Aussie official sheds light on shady deals to secure Olympic votes

Dylan Bettencourt

Outgoing Australian National Olympic Committee president John Coates has revealed that Sydney was made the host of the Olympics in 2000 because officials “bought the games.”

Coates, who is also the vice-president of the International Olympic Committee (IOC), was accused in 1993 of offering bribes in exchange for officials to vote for Australia to be made hosts of the Olympics.

Although he was cleared of any wrongdoing in 1999, the official owned up to the crooked deal in an interview in 2008, saying that he offered payments to two African National Olympic Committee members in exchange for their votes.

The auditor on the case, Tom Sheridan, said the bribes were not directly offered to the IOC members, which is why Coates was cleared of doing anything illegal.

Coates however admitted that he promised R555,000 to the Kenyan and Ugandan IOC members at a dinner the night before the IOC vote.

“I wasn’t going to die wondering why we didn’t win,” said Coates in 1999, trying to explain why he was willing to bribe other officials to secure hosting rights for Australia.

He added that despite offering the money, no payments were made and he instead made other promises to the two members.  

It has since been revealed that he offered contingent grants and sports assistance to both Kenya and Uganda. Although unorthodox, an agreement such as this does not breach any IOC guidelines.

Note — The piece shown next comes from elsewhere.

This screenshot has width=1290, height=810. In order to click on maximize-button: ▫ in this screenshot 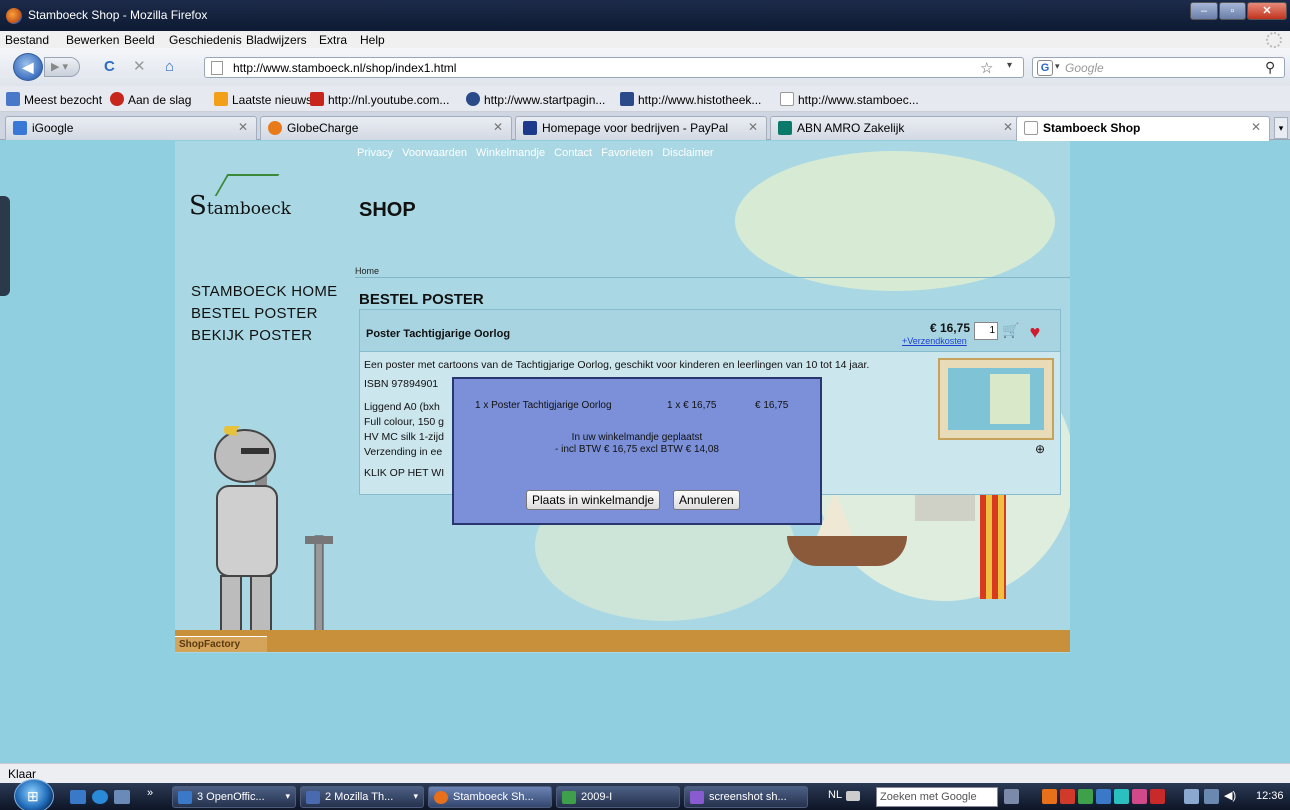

“So, I just went over and said to them, ‘Look if, you know, if you vote for us and we get up, then there’s $50,000 US for each of your two National Olympic Committees, 10 a year for the next five years or whatever, you tell them it’s to be spent on sporting purposes,” Coates said when explaining the deal.

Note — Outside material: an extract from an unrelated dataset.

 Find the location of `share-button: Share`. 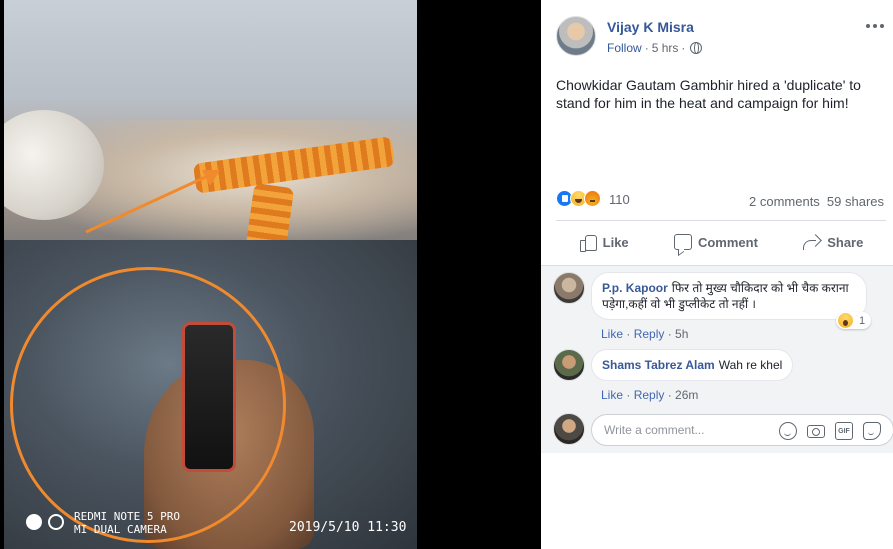

share-button: Share is located at coordinates (833, 242).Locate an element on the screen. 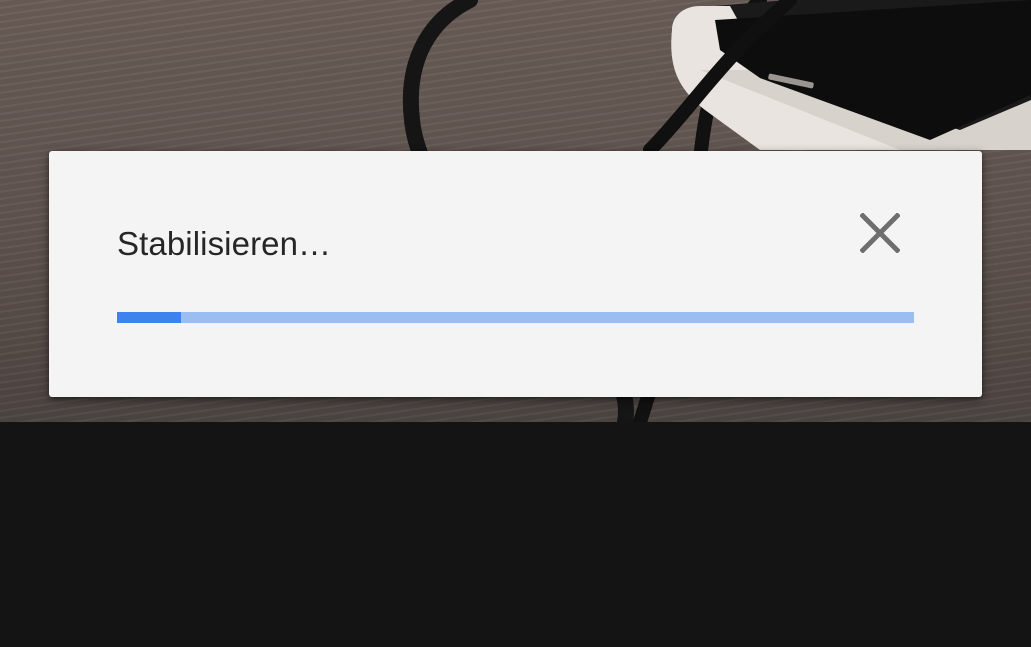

(The $50,000 Coates quotes here is different to the figure of $35,000 that has been widely reported.)

An IOC spokesperson said that there was nothing illegal in the deal Coates made with the two members.

“At the time of the Sydney 2000 candidature, financial support from an NOC standing as a candidate to an NOC for sports development was not included in the rules in force at that time,” the spokesperson said.

The rules have since been amended to prevent a similar incident from taking place again.